In patients with cystic fibrosis lung damages cause arterial hypoxia. As a typical compensatory reaction one might expect changes in oxygen affinity of hemoglobin. Therefore position (standard half saturation pressure P50st) and slope (Hill’s n) of the O2 dissociation curve as well as the Bohr coefficients (BC) for CO2 and lactic acid were determined in blood of 14 adult patients (8 males, 6 females) and 14 healthy controls (6 males, 8 females).
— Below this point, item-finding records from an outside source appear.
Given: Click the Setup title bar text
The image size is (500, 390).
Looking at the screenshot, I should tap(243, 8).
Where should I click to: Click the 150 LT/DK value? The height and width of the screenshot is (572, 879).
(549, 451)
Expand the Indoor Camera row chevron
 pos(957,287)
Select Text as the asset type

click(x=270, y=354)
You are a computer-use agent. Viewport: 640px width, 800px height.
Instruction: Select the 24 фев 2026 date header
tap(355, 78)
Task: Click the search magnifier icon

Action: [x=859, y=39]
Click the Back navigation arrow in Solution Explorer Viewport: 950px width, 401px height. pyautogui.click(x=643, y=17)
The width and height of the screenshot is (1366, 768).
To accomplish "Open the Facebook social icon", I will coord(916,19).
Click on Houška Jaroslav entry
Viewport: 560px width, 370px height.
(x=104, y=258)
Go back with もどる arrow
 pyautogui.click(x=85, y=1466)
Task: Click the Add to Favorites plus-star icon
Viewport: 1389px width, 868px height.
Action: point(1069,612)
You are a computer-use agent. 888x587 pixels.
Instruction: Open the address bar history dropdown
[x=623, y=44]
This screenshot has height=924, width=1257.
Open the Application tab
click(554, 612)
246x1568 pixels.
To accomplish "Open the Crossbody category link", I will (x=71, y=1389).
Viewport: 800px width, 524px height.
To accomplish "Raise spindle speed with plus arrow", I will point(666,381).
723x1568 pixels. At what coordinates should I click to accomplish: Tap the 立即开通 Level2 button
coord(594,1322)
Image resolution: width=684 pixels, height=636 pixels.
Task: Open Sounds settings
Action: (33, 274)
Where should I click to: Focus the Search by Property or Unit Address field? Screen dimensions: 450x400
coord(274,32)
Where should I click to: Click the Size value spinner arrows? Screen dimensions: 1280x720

While Hill’s n amounted to approximately 2.6 in all subjects, P50st was slightly increased by 1mmHg in both patient groups (controls male 26.7±0.2, controls female 27.0±0.1, patients male 27.7±0.5, patients female 28.0±0.3 mmHg; mean and standard error, overall p<0.01). Main cause was a rise of 1–2 µmol/g hemoglobin in erythrocytic 2,3-biphosphoglycerate concentration. One patient only, clearly identified as an outlier and with the mutation G551D, showed a reduction of both P50st (24.5 mmHg) and [2,3-biphosphoglycerate] (9.8 µmol/g hemoglobin). There were no differences in BCCO2, but small sex differences in the BC for lactic acid in the controls which were not detectable in the patients. Causes for the right shift of the O2 dissociation curve might be hypoxic stimulation of erythrocytic glycolysis and an increased red cell turnover both causing increased [2,3-biphosphoglycerate]. However, for situations with additional hypercapnia as observed in exercising patients a left shift seems to be a more favourable adaptation in cystic fibrosis. Additionally when in vivo PO2 values were corrected to the standard conditions they mostly lay left of the in vitro O2 dissociation curve in both patients and controls. This hints to unknown fugitive factors influencing oxygen affinity.